# Task to complete:
Every record must be repeated exactly; omit any pictures they contain.

# Exercise inputs:
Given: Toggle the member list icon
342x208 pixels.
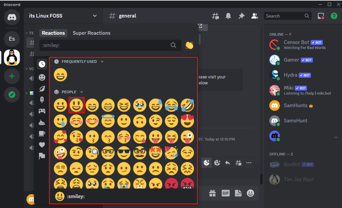Looking at the screenshot, I should point(254,16).
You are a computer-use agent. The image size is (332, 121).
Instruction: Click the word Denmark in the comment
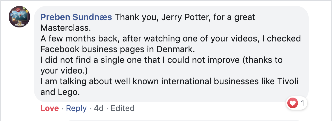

# Exercise output:
Given: Toggle the member list icon
342x208 pixels.
Looking at the screenshot, I should point(254,16).
You are a computer-use agent. The image size is (332, 121).
Instruction: Click the word Denmark in the comment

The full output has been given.